*What is needed*: Copy out each line of the material below that contains the word "width".

*Records for this exercise*:
++++++++++++++++++++
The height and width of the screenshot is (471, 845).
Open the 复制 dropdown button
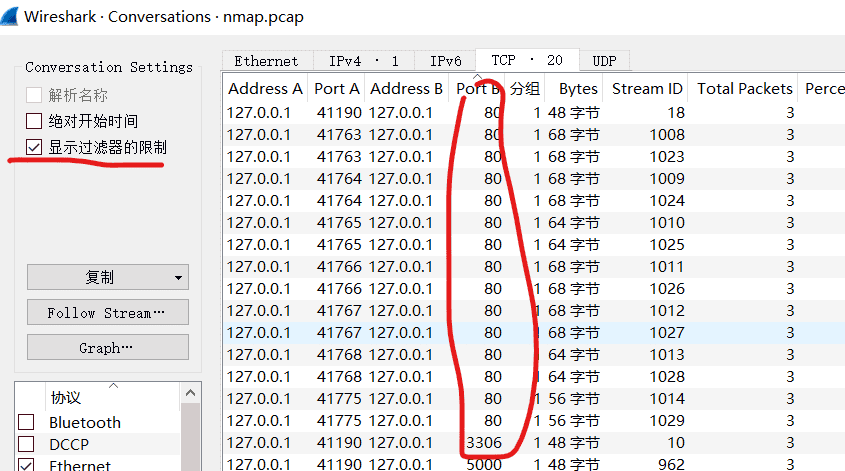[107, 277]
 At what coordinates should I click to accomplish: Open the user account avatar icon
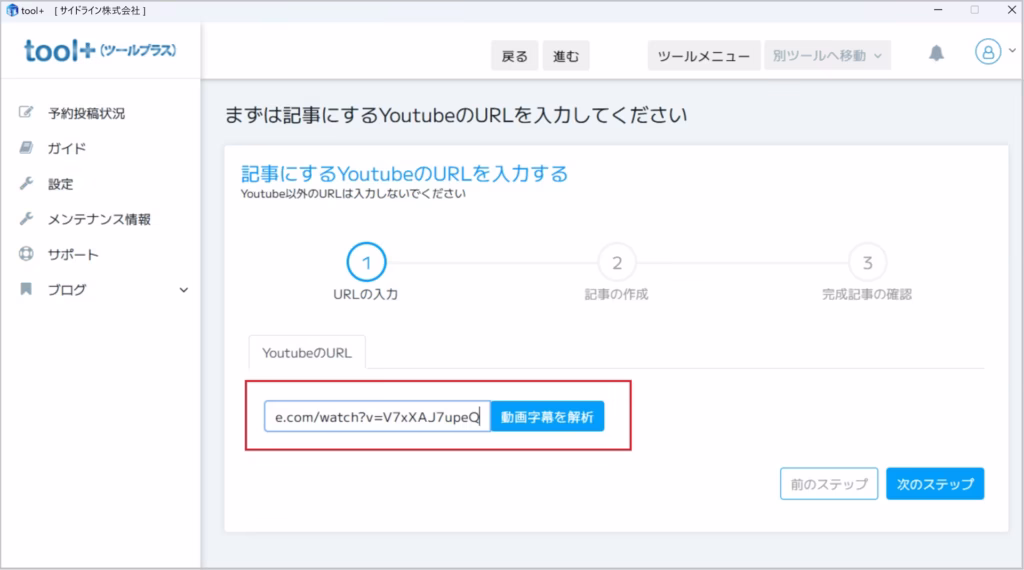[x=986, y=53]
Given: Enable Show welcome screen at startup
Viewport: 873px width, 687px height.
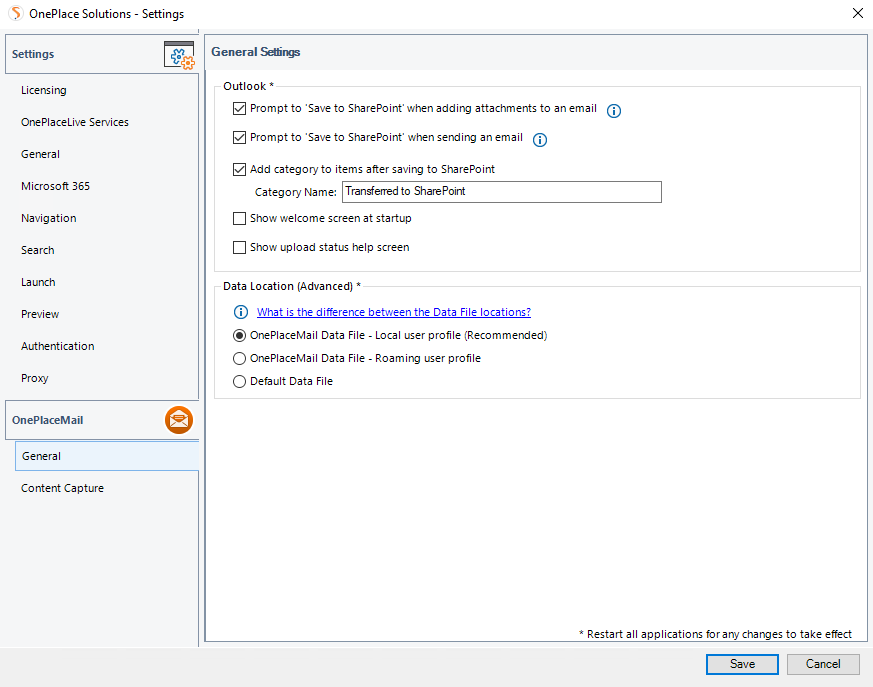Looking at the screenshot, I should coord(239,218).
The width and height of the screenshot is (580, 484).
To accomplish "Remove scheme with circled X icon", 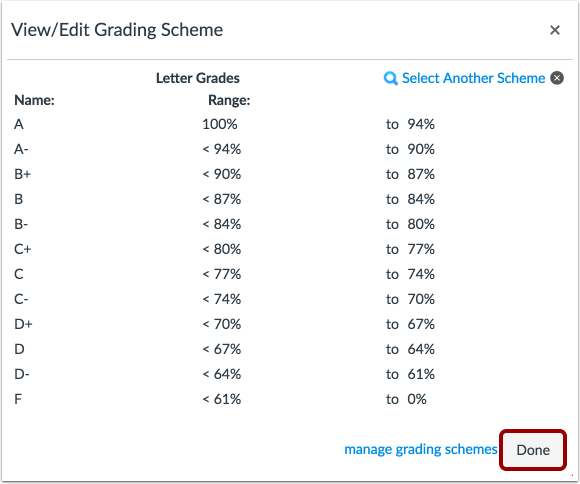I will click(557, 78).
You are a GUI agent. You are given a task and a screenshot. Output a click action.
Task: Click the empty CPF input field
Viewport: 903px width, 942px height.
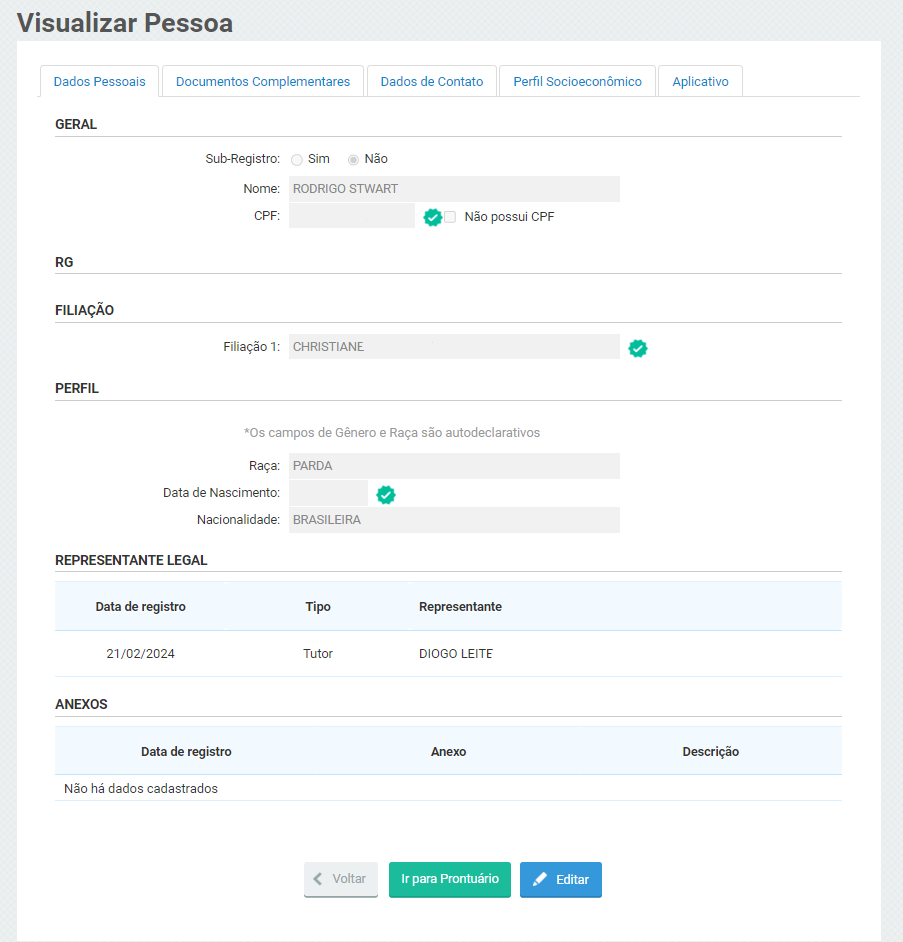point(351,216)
++++++++++++++++++++
*Solution to this exercise*:
The height and width of the screenshot is (471, 845).
Viewport: 873px width, 687px height.
The width and height of the screenshot is (580, 484).
Viewport: 903px width, 942px height.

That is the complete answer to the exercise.